> _WHAT THE TASK ASKS_: Reproduce the material below, swapping every "computer-use agent" for "desktop automation agent" and leaving everything else untouched.

[Start of TASK MATERIAL]

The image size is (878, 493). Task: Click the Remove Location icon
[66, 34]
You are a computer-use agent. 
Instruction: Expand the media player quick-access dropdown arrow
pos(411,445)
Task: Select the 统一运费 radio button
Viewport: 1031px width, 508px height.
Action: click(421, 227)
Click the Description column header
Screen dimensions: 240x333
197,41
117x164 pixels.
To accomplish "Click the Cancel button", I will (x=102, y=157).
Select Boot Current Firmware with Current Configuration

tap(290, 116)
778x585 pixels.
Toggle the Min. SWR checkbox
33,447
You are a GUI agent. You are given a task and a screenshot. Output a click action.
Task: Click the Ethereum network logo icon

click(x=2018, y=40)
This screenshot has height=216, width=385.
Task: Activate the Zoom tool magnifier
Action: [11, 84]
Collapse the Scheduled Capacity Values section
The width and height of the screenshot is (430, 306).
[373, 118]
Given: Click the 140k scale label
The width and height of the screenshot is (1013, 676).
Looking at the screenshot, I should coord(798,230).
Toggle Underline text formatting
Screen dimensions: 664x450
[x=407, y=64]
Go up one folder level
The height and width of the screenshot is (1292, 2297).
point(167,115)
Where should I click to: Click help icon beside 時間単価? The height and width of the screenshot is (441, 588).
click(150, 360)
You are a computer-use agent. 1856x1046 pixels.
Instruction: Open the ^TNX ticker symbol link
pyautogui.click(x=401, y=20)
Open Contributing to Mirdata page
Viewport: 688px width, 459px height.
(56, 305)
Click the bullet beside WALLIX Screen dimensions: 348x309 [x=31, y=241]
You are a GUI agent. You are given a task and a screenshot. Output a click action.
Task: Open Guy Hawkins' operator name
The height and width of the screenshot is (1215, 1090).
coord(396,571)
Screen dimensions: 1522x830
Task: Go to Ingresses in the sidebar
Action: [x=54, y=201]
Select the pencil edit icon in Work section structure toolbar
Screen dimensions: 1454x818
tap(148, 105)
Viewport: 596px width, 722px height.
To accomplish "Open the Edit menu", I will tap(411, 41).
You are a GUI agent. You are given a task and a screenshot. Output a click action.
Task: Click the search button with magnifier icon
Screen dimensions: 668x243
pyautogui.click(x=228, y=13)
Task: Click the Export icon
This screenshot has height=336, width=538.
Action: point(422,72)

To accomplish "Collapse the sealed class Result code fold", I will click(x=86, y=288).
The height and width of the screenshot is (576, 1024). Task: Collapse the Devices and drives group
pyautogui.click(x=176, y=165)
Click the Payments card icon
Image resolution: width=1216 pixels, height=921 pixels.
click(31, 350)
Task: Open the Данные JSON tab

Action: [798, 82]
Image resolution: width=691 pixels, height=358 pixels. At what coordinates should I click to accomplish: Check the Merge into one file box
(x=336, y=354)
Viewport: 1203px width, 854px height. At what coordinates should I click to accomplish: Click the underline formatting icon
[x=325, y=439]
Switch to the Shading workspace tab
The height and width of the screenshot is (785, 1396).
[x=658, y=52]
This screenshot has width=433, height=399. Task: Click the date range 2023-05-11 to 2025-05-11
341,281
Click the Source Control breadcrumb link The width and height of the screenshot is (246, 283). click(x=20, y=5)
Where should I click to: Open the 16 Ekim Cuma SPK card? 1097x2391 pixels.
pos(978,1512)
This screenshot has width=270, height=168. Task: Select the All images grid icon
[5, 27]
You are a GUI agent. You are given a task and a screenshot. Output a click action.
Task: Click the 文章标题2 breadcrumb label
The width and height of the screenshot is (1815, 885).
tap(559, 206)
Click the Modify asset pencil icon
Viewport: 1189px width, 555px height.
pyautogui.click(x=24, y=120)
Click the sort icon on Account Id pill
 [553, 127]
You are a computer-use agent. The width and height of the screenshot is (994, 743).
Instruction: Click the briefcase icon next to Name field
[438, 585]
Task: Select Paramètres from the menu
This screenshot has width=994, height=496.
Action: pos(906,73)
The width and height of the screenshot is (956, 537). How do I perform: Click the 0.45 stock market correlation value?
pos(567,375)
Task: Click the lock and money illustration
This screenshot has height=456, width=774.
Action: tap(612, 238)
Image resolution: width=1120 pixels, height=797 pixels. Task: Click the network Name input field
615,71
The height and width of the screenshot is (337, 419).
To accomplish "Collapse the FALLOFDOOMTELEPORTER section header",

[End of TASK MATERIAL]

> _THE COMPLETED TASK_:
The image size is (878, 493). Task: Click the Remove Location icon
[66, 34]
You are a desktop automation agent. 
Instruction: Expand the media player quick-access dropdown arrow
pos(411,445)
Task: Select the 统一运费 radio button
Viewport: 1031px width, 508px height.
Action: click(421, 227)
Click the Description column header
Screen dimensions: 240x333
197,41
117x164 pixels.
To accomplish "Click the Cancel button", I will (x=102, y=157).
Select Boot Current Firmware with Current Configuration

tap(290, 116)
778x585 pixels.
Toggle the Min. SWR checkbox
33,447
You are a GUI agent. You are given a task and a screenshot. Output a click action.
Task: Click the Ethereum network logo icon

click(x=2018, y=40)
This screenshot has height=216, width=385.
Task: Activate the Zoom tool magnifier
Action: [11, 84]
Collapse the Scheduled Capacity Values section
The width and height of the screenshot is (430, 306).
[373, 118]
Given: Click the 140k scale label
The width and height of the screenshot is (1013, 676).
Looking at the screenshot, I should coord(798,230).
Toggle Underline text formatting
Screen dimensions: 664x450
[x=407, y=64]
Go up one folder level
The height and width of the screenshot is (1292, 2297).
point(167,115)
Where should I click to: Click help icon beside 時間単価? The height and width of the screenshot is (441, 588).
click(150, 360)
You are a desktop automation agent. 1856x1046 pixels.
Instruction: Open the ^TNX ticker symbol link
pyautogui.click(x=401, y=20)
Open Contributing to Mirdata page
Viewport: 688px width, 459px height.
(56, 305)
Click the bullet beside WALLIX Screen dimensions: 348x309 [x=31, y=241]
You are a GUI agent. You are given a task and a screenshot. Output a click action.
Task: Open Guy Hawkins' operator name
The height and width of the screenshot is (1215, 1090).
coord(396,571)
Screen dimensions: 1522x830
Task: Go to Ingresses in the sidebar
Action: [x=54, y=201]
Select the pencil edit icon in Work section structure toolbar
Screen dimensions: 1454x818
tap(148, 105)
Viewport: 596px width, 722px height.
To accomplish "Open the Edit menu", I will tap(411, 41).
You are a GUI agent. You are given a task and a screenshot. Output a click action.
Task: Click the search button with magnifier icon
Screen dimensions: 668x243
pyautogui.click(x=228, y=13)
Task: Click the Export icon
This screenshot has height=336, width=538.
Action: point(422,72)

To accomplish "Collapse the sealed class Result code fold", I will click(x=86, y=288).
The height and width of the screenshot is (576, 1024). Task: Collapse the Devices and drives group
pyautogui.click(x=176, y=165)
Click the Payments card icon
Image resolution: width=1216 pixels, height=921 pixels.
click(31, 350)
Task: Open the Данные JSON tab

Action: [798, 82]
Image resolution: width=691 pixels, height=358 pixels. At what coordinates should I click to accomplish: Check the Merge into one file box
(x=336, y=354)
Viewport: 1203px width, 854px height. At what coordinates should I click to accomplish: Click the underline formatting icon
[x=325, y=439]
Switch to the Shading workspace tab
The height and width of the screenshot is (785, 1396).
[x=658, y=52]
This screenshot has width=433, height=399. Task: Click the date range 2023-05-11 to 2025-05-11
341,281
Click the Source Control breadcrumb link The width and height of the screenshot is (246, 283). click(x=20, y=5)
Where should I click to: Open the 16 Ekim Cuma SPK card? 1097x2391 pixels.
pos(978,1512)
This screenshot has width=270, height=168. Task: Select the All images grid icon
[5, 27]
You are a GUI agent. You are given a task and a screenshot. Output a click action.
Task: Click the 文章标题2 breadcrumb label
The width and height of the screenshot is (1815, 885).
tap(559, 206)
Click the Modify asset pencil icon
Viewport: 1189px width, 555px height.
pyautogui.click(x=24, y=120)
Click the sort icon on Account Id pill
 [553, 127]
You are a desktop automation agent. The width and height of the screenshot is (994, 743).
Instruction: Click the briefcase icon next to Name field
[438, 585]
Task: Select Paramètres from the menu
This screenshot has width=994, height=496.
Action: pos(906,73)
The width and height of the screenshot is (956, 537). How do I perform: Click the 0.45 stock market correlation value?
pos(567,375)
Task: Click the lock and money illustration
This screenshot has height=456, width=774.
Action: tap(612, 238)
Image resolution: width=1120 pixels, height=797 pixels. Task: Click the network Name input field
615,71
The height and width of the screenshot is (337, 419).
To accomplish "Collapse the FALLOFDOOMTELEPORTER section header",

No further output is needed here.